● Reading passage

=== Begin Enclosure ===

I think the idea is that people who are young and can’t really afford to hire people to do everything seem incapable of doing it themselves. Not some old crusty guy whose survived all those trials and tribulations and now finds himself in a position to hire out everything. I got where I am PRIMARILY from doing most things myself. That’s how we were brought up. Someone else can do it, so can you. Now I’m getting old and crusty and can afford to hire things out but still do them for myself because I can’t stand paying someone and can still do it myself
I did the job myself because replacing a gas heater with an electric would require costly repeated trips by plumbers and electricians and the job could easily have resulted in being without hot water for over a week. As for the old one, I drug it to the street on a dolly in the afternoon and some scrap hauler picked it up before lunch the next day.
And while there are building codes and restrictions repairs are less closely monitored and doing the work myself didn’t require a permit but if I had paid someone to do it 2 different permits would have been required and would have likely caused the work to take many additional days.
I many states - only a licensed electrician is allowed to do that…Or if you do it yourself - it then must be inspected by a licensed electrician.
My patents rule was if dad could not fix it with his red screwdriver call a pro. Dad tried and failed a few things, like a car battery. He must have had the terminals reversed and trying to pound on the terminal drove the post through the bottom of the battery.
You need to pass a test with the city to do electrical work in our city.
I do a lot of jobs, but know my limits. Toilet had a broken flange where the bolt that holds down the toilet goes, I cobbled something together.
After a year of occasional sewer smell I gave up and called a plumber. It ended up the old cast iron stack in the wall behind the toilet was paper thin and had a hole in it. Had stack from a couple feet off the basement floor to the roof replaced, plumber suggestion. Toilet fitting now new also.
Replacing the stack out of my league, Current car starter, thermostat, not wheel bearings or rusted out power steering lines.
My brother is a licensed plumber. He has run into situations involving electric water heaters where he was sure the wiring didn’t meet code. In these cases, he tells the customer that they have to call a licensed electrician to make the electrical hookup.
One case he told me about the 240 volt water heater had one hot lead fed through a breaker on one side of the panel with other electrical items on.the same breaker and the other hot lead went to the other side of the panel. The danger is that one breaker could trip and there would still be an energized wire at the water heater.
Another time he installed a replacement water heater at a shopping mall. The heater was on a three phase circuit. My brother shut the power off, replacrd the heater and turned the circuit back on. However, the water heater didn’t come on. He called the manager who said he would send an electrician. When my brother stopped in to see the manager the next day to see whether he had done something wrong in the hookup, the manager laughed and said, "Your hookup was correct. What you didn’t know was there is a timer that only allows the heater to come on at night. The timer was out of sight between the panel and the water heater.
There is a reason for state and local laws for requiring licensed plumbers and electricians.

=== End Enclosure ===

● Actions to take
(1) In the passage on doing home repairs yourself, what kept the replacement water heater at the shopping mall from coming on?
(2) Quote the passage on home repairs between "You need to" and "cobbled something together.", inclusive.

[Records excerpted from a collection]
=== Begin Enclosure ===

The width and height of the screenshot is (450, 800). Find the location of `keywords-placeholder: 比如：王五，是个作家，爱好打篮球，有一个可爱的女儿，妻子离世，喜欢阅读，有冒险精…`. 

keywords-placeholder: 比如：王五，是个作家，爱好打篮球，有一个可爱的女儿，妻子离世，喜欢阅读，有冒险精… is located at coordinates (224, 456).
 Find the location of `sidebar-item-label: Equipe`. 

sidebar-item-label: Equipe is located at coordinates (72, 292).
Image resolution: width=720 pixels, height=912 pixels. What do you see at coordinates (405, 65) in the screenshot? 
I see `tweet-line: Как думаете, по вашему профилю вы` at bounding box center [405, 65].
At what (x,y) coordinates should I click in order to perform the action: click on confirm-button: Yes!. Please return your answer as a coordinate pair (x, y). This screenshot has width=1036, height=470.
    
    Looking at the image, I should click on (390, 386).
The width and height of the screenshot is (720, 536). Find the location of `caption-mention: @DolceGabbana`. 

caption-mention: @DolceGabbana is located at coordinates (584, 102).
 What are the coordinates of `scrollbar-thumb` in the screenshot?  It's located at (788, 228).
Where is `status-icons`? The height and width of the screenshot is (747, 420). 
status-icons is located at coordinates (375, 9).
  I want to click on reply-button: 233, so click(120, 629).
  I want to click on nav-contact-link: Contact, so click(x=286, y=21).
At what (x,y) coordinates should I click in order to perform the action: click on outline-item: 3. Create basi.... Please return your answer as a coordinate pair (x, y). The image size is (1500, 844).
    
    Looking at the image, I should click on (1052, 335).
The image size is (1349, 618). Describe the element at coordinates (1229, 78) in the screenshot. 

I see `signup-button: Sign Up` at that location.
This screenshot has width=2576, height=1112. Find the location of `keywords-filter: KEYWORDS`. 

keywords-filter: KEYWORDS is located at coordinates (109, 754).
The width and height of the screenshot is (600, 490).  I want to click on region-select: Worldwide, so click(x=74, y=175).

=== End Enclosure ===

● Task results
(1) A timer, out of sight between the panel and the water heater, only allowed the heater to come on at night.

(2)
You need to pass a test with the city to do electrical work in our city.
I do a lot of jobs, but know my limits. Toilet had a broken flange where the bolt that holds down the toilet goes, I cobbled something together.